## [PROMPT]
Arrange every line of the listing below as a numbered list, omitting any blank lines.

Position data for words and items:
···

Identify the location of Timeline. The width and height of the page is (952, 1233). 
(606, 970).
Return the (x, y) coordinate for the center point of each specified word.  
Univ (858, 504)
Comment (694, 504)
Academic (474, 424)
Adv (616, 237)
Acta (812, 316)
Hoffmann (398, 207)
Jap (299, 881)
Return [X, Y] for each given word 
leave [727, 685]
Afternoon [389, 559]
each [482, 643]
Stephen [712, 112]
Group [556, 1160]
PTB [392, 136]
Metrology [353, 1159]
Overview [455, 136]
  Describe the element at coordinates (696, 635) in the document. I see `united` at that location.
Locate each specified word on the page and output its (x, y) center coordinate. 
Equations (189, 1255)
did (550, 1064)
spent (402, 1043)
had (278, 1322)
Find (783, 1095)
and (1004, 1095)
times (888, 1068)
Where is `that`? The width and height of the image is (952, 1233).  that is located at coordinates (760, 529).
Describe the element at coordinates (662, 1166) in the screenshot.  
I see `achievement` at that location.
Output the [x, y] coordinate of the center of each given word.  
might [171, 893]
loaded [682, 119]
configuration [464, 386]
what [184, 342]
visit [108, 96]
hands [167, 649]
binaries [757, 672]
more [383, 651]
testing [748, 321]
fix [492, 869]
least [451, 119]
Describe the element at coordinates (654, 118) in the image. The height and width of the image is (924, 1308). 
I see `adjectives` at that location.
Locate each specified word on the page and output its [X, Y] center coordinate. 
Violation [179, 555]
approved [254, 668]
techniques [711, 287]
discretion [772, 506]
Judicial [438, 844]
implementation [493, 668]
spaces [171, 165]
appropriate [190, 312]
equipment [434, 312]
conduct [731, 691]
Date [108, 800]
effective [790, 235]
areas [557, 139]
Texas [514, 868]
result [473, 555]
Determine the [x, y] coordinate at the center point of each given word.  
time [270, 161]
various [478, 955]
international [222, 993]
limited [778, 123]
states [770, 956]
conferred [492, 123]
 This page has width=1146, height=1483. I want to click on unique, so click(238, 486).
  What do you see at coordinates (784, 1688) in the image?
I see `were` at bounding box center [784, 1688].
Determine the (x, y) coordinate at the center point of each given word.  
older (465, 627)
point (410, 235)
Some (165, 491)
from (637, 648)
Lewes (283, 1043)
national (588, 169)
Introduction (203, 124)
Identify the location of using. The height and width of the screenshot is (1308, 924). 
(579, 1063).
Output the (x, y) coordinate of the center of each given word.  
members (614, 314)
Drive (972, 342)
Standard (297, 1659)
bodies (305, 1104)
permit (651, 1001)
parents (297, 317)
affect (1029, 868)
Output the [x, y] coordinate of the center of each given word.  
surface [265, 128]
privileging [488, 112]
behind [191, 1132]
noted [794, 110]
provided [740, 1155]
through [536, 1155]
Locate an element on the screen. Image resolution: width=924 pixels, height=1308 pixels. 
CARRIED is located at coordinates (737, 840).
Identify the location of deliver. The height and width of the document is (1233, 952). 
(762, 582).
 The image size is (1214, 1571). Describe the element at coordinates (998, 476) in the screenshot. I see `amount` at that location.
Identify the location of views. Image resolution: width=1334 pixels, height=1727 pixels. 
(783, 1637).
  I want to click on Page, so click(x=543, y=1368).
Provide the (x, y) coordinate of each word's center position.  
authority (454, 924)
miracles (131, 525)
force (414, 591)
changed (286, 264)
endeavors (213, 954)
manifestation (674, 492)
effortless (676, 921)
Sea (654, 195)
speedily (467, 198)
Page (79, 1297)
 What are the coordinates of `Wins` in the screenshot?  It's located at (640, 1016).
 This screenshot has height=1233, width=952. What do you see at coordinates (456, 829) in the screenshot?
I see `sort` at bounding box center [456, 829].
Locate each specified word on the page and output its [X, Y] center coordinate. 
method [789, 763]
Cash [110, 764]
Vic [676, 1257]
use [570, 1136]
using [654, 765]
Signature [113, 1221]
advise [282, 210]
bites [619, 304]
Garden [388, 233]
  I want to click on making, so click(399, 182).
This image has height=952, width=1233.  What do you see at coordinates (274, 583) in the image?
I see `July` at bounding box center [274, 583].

···

## [ANSWER TO THIS TASK]
1. Identify the location of Timeline. The width and height of the page is (952, 1233). 
2. (606, 970).
3. Return the (x, y) coordinate for the center point of each specified word.  
4. Univ (858, 504)
5. Comment (694, 504)
6. Academic (474, 424)
7. Adv (616, 237)
8. Acta (812, 316)
9. Hoffmann (398, 207)
10. Jap (299, 881)
11. Return [X, Y] for each given word 
12. leave [727, 685]
13. Afternoon [389, 559]
14. each [482, 643]
15. Stephen [712, 112]
16. Group [556, 1160]
17. PTB [392, 136]
18. Metrology [353, 1159]
19. Overview [455, 136]
20.   Describe the element at coordinates (696, 635) in the document. I see `united` at that location.
21. Locate each specified word on the page and output its (x, y) center coordinate. 
22. Equations (189, 1255)
23. did (550, 1064)
24. spent (402, 1043)
25. had (278, 1322)
26. Find (783, 1095)
27. and (1004, 1095)
28. times (888, 1068)
29. Where is `that`? The width and height of the image is (952, 1233).  that is located at coordinates (760, 529).
30. Describe the element at coordinates (662, 1166) in the screenshot.  
31. I see `achievement` at that location.
32. Output the [x, y] coordinate of the center of each given word.  
33. might [171, 893]
34. loaded [682, 119]
35. configuration [464, 386]
36. what [184, 342]
37. visit [108, 96]
38. hands [167, 649]
39. binaries [757, 672]
40. more [383, 651]
41. testing [748, 321]
42. fix [492, 869]
43. least [451, 119]
44. Describe the element at coordinates (654, 118) in the image. The height and width of the image is (924, 1308). 
45. I see `adjectives` at that location.
46. Locate each specified word on the page and output its [X, Y] center coordinate. 
47. Violation [179, 555]
48. approved [254, 668]
49. techniques [711, 287]
50. discretion [772, 506]
51. Judicial [438, 844]
52. implementation [493, 668]
53. spaces [171, 165]
54. appropriate [190, 312]
55. equipment [434, 312]
56. conduct [731, 691]
57. Date [108, 800]
58. effective [790, 235]
59. areas [557, 139]
60. Texas [514, 868]
61. result [473, 555]
62. Determine the [x, y] coordinate at the center point of each given word.  
63. time [270, 161]
64. various [478, 955]
65. international [222, 993]
66. limited [778, 123]
67. states [770, 956]
68. conferred [492, 123]
69.  This page has width=1146, height=1483. I want to click on unique, so click(238, 486).
70.   What do you see at coordinates (784, 1688) in the image?
71. I see `were` at bounding box center [784, 1688].
72. Determine the (x, y) coordinate at the center point of each given word.  
73. older (465, 627)
74. point (410, 235)
75. Some (165, 491)
76. from (637, 648)
77. Lewes (283, 1043)
78. national (588, 169)
79. Introduction (203, 124)
80. Identify the location of using. The height and width of the screenshot is (1308, 924). 
81. (579, 1063).
82. Output the (x, y) coordinate of the center of each given word.  
83. members (614, 314)
84. Drive (972, 342)
85. Standard (297, 1659)
86. bodies (305, 1104)
87. permit (651, 1001)
88. parents (297, 317)
89. affect (1029, 868)
90. Output the [x, y] coordinate of the center of each given word.  
91. surface [265, 128]
92. privileging [488, 112]
93. behind [191, 1132]
94. noted [794, 110]
95. provided [740, 1155]
96. through [536, 1155]
97. Locate an element on the screen. Image resolution: width=924 pixels, height=1308 pixels. 
98. CARRIED is located at coordinates (737, 840).
99. Identify the location of deliver. The height and width of the document is (1233, 952). 
100. (762, 582).
101.  The image size is (1214, 1571). Describe the element at coordinates (998, 476) in the screenshot. I see `amount` at that location.
102. Identify the location of views. Image resolution: width=1334 pixels, height=1727 pixels. 
103. (783, 1637).
104.   I want to click on Page, so click(x=543, y=1368).
105. Provide the (x, y) coordinate of each word's center position.  
106. authority (454, 924)
107. miracles (131, 525)
108. force (414, 591)
109. changed (286, 264)
110. endeavors (213, 954)
111. manifestation (674, 492)
112. effortless (676, 921)
113. Sea (654, 195)
114. speedily (467, 198)
115. Page (79, 1297)
116.  What are the coordinates of `Wins` in the screenshot?  It's located at (640, 1016).
117.  This screenshot has height=1233, width=952. What do you see at coordinates (456, 829) in the screenshot?
118. I see `sort` at bounding box center [456, 829].
119. Locate each specified word on the page and output its [X, Y] center coordinate. 
120. method [789, 763]
121. Cash [110, 764]
122. Vic [676, 1257]
123. use [570, 1136]
124. using [654, 765]
125. Signature [113, 1221]
126. advise [282, 210]
127. bites [619, 304]
128. Garden [388, 233]
129.   I want to click on making, so click(399, 182).
130. This image has height=952, width=1233.  What do you see at coordinates (274, 583) in the image?
131. I see `July` at bounding box center [274, 583].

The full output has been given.